* Page excerpt
>>
Also, I don't see these helpers being used anywhere in this series yet?
Should we add them with the phase-2 series? When we actually "Restore"
the domain?

Phase 1 does restore the iommu and domains during boot. But the
iommufd/hwpt state is not restored or re-associated with the restored
domains.

These helpers are used to fetch the preserved state during boot.

Thanks,
Sami

Thanks,
Praan

> > +static int reserve_obj_ser(struct iommu_objs_ser **objs_ptr, u64 max_objs)
>
> Isn't this more of an "insert" / "populate" / write_ser_entry? We can
> rename it to something like iommu_ser_push_entry / iommu_ser_write_entry

This is reserving an object in the objects array. The object is filled
once reservation is done. Maybe I can call it alloc_obj_ser or
alloc_entry_ser.
>
> > +{
> > + struct iommu_objs_ser *next_objs, *objs = *objs_ptr;
>
> Not loving these names :(
>
> TBH, the reserve_obj_ser function isn't too readable, esp. with all the
> variable names, here and in the lu header.. I've had to go back n forth
> to the first patch. For example, here next_objs can be next_objs_page &
> objs can be curr_page. (PTAL at my reply on PATCH 01 about renaming).

Basically with current naming there are "serialization objects" in
"serializatoin object arrays". The object is a "base" type with
"inherited" types for iommu, domain etc. I will add explanation of all
this in the ABI header.

Maybe we can name it to:

struct iommu_obj_ser;
struct iommu_obj_array_ser; or struct iommu_obj_ser_array;

Then for reserve/alloc, we use names like "next_obj_array" and
"curr_obj_array"?
>
> > + int idx;
> > +
> > + if (objs->nr_objs == max_objs) {
> > + next_objs = kho_alloc_preserve(PAGE_SIZE);
> > + if (IS_ERR(next_objs))
> > + return PTR_ERR(next_objs);
> > +
> > + objs->next_objs = virt_to_phys(next_objs);
> > + objs = next_objs;
> > + *objs_ptr = objs;
> > + objs->nr_objs = 0;
> > + objs->next_objs = 0;
>
> This seems redundant, no need to zero these out, kho_alloc_preserve
> passes __GFP_ZERO to folio_alloc [1], which should z-alloc the pages.

Agreed. Will remove this.
<<
* Supplied material
>>
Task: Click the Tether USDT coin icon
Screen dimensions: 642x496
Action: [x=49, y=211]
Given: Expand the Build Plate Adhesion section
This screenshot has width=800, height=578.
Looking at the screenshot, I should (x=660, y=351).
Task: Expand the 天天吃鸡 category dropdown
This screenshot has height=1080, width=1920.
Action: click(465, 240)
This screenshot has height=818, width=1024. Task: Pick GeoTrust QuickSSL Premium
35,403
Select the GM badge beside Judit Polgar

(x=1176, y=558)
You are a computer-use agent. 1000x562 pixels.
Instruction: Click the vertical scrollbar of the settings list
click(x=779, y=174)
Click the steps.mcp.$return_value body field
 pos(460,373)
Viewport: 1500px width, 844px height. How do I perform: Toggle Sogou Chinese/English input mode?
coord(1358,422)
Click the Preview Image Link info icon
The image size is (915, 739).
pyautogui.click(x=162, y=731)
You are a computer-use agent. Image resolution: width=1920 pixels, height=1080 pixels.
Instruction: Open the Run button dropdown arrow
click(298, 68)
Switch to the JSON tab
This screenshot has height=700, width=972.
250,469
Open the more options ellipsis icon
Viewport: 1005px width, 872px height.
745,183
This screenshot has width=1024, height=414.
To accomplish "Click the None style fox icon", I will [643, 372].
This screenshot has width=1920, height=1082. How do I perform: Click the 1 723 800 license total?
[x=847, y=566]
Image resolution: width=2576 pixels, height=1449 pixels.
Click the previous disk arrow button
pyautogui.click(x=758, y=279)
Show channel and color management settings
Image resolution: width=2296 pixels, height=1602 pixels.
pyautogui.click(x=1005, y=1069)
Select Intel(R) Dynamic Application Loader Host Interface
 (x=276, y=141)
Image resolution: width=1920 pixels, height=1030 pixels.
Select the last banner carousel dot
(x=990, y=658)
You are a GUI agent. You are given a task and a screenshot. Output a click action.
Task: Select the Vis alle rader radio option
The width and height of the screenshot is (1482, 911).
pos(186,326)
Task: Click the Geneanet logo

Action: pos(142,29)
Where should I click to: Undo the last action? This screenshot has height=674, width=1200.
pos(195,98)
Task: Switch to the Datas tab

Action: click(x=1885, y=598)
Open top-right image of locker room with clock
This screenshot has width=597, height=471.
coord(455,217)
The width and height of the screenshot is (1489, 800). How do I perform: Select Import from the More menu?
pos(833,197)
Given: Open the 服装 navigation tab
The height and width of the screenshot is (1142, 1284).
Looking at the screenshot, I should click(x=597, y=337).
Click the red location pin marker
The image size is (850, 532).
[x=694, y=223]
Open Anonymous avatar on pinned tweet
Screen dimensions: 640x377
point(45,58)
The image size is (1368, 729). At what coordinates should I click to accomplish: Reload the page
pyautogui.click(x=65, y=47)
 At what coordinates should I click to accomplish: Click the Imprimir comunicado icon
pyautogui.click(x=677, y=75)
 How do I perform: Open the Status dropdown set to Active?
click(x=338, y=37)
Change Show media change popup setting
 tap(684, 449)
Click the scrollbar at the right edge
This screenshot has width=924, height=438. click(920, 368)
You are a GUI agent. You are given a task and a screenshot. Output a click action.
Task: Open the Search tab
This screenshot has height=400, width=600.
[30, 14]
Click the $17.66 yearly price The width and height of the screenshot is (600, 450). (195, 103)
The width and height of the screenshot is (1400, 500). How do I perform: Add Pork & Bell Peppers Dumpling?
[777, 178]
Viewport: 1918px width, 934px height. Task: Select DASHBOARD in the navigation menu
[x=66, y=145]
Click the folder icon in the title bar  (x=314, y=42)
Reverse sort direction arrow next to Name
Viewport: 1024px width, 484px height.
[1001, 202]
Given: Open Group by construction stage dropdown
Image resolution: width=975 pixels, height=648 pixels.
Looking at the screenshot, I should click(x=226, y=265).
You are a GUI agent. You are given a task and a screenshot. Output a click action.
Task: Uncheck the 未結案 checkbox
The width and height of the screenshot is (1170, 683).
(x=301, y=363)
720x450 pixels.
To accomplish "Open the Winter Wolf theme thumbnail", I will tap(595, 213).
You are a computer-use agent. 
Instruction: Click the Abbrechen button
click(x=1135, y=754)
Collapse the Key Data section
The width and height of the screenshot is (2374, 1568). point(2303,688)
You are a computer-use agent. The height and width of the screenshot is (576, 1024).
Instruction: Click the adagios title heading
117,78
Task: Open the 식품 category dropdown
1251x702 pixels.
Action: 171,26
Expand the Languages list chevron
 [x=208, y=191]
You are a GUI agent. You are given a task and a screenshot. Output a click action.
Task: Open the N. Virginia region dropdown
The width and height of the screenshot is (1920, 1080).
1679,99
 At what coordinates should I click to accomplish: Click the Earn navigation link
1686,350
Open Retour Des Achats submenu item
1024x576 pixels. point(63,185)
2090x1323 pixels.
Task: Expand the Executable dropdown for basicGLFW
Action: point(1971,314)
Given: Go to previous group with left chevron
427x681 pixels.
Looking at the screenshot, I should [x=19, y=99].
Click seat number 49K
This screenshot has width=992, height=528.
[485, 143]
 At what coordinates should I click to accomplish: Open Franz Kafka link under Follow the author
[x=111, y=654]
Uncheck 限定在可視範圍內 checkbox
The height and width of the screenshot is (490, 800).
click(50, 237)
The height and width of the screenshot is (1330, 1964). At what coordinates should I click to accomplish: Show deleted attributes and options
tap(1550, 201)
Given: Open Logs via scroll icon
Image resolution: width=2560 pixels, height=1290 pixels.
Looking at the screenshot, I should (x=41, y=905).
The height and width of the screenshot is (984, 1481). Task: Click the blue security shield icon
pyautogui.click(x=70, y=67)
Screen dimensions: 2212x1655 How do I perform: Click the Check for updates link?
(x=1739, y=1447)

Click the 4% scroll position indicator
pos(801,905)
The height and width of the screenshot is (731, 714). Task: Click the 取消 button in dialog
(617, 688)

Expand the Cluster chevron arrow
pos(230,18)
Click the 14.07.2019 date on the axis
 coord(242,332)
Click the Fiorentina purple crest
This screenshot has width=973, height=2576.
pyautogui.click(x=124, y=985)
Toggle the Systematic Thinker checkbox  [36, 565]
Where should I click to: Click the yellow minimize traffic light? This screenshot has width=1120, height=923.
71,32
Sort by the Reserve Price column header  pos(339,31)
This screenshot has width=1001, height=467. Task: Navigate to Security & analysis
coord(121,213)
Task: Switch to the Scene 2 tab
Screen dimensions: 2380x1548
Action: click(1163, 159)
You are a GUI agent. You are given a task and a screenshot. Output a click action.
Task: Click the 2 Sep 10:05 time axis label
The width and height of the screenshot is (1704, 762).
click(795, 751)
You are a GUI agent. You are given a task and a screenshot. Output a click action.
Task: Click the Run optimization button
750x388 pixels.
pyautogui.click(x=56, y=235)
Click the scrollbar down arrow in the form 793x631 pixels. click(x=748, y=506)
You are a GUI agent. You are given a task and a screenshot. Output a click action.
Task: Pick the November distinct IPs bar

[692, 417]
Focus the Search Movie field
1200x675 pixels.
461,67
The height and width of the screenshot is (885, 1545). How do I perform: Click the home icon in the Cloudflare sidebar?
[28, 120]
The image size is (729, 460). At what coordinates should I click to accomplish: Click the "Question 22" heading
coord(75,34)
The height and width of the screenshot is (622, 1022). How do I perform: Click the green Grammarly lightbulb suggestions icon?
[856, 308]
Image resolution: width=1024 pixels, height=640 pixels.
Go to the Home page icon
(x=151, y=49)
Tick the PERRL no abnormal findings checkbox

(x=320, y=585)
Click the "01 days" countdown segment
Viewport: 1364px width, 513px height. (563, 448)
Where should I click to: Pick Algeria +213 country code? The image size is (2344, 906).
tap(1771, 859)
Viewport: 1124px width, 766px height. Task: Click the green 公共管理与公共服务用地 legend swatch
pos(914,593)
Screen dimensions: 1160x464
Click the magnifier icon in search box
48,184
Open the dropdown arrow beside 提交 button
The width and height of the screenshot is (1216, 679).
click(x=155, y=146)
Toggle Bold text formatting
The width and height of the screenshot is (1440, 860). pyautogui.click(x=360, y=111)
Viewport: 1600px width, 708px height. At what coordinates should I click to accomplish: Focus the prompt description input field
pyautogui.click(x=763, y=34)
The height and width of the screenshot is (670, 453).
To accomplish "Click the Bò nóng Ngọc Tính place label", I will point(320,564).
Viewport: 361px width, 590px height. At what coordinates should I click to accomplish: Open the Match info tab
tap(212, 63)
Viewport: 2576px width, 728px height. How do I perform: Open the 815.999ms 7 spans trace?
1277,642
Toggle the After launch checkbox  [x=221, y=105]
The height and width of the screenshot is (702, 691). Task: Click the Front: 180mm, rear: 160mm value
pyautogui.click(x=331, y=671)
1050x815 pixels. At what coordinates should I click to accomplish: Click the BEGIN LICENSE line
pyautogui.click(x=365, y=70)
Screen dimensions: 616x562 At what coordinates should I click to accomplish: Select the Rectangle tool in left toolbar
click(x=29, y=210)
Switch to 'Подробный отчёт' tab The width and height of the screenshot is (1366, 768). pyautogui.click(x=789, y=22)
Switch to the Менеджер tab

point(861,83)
<<
* Work instructions
(a) Gather every line of the entries that contains the string "Toggle", treating case as significant.
(b) Pick up the IOMMU serialization review thread after its last line and continue it.

* Exercise responses
(a)
Viewport: 1500px width, 844px height. How do I perform: Toggle Sogou Chinese/English input mode?
Toggle the Systematic Thinker checkbox  [36, 565]
Toggle Bold text formatting
Toggle the After launch checkbox  [x=221, y=105]

(b)
>
> > + }
> > +
> > + idx = objs->nr_objs++;
> > + return idx;
> > +}
>
> Just to give a mental model to fellow reviewers, here's how this is laid
> out:
>
> ----------------------------------------------------------------------
> [ PAGE START ] |
> ----------------------------------------------------------------------
> | iommu_objs_ser (The Page Header) |
> | - next_objs: 0x0000 (End of the page-chain) |
> | - nr_objs: 2 |
> ----------------------------------------------------------------------
> | ITEM 0: iommu_domain_ser |
> | [ iommu_obj_ser (The entry header) ] |
> | - idx: 0 |
> | - ref_count: 1 |
> | - deleted: 0 |
> | [ Domain Data ] |
> ----------------------------------------------------------------------
> | ITEM 1: iommu_domain_ser |
> | [ iommu_obj_ser (The Price Tag) ] |
> | - idx: 1 |
> | - ref_count: 1 |
> | - deleted: 0 |
> | [ Domain Data ] |
> ----------------------------------------------------------------------
> | ... (Empty space for more domains) ... |
> | |
> ----------------------------------------------------------------------
> [ PAGE END ] |
> ----------------------------------------------------------------------

+1

Will add a table in the header as you suggested.
>
> > +
> > +int iommu_domain_preserve(struct iommu_domain *domain, struct iommu_domain_ser **ser)
> > +{
> > + struct iommu_domain_ser *domain_ser;
> > + struct iommu_lu_flb_obj *flb_obj;
> > + int idx, ret;
> > +
> > + if (!domain->ops->preserve)
> > + return -EOPNOTSUPP;
> > +
> > + ret = liveupdate_flb_get_outgoing(&iommu_flb, (void **)&flb_obj);
> > + if (ret)
> > + return ret;
> > +
> > + guard(mutex)(&flb_obj->lock);
> > + idx = reserve_obj_ser((struct iommu_objs_ser **)&flb_obj->iommu_domains,
> > + MAX_IOMMU_DOMAIN_SERS);
> > + if (idx < 0)
> > + return idx;
> > +
> > + domain_ser = &flb_obj->iommu_domains->iommu_domains[idx];
>
> This is slightly less-readable as well, I understand we're trying to:
>
> iommu_domains_ser -> iommu_domain_ser[idx] but the same name
> (iommu_domains) makes it difficult to read.. we should rename this as:

Agreed.

I will update it to,

&flb_obj->curr_iommu_domains->domain_array[idx]
>
> &flb_obj->iommu_domains_page->domain_entries[idx] or something for
> better readability..
>
> Also, let's add a comment explaining that reserve_obj_ser actually
> advances the flb_obj ptr when necessary..

Agreed.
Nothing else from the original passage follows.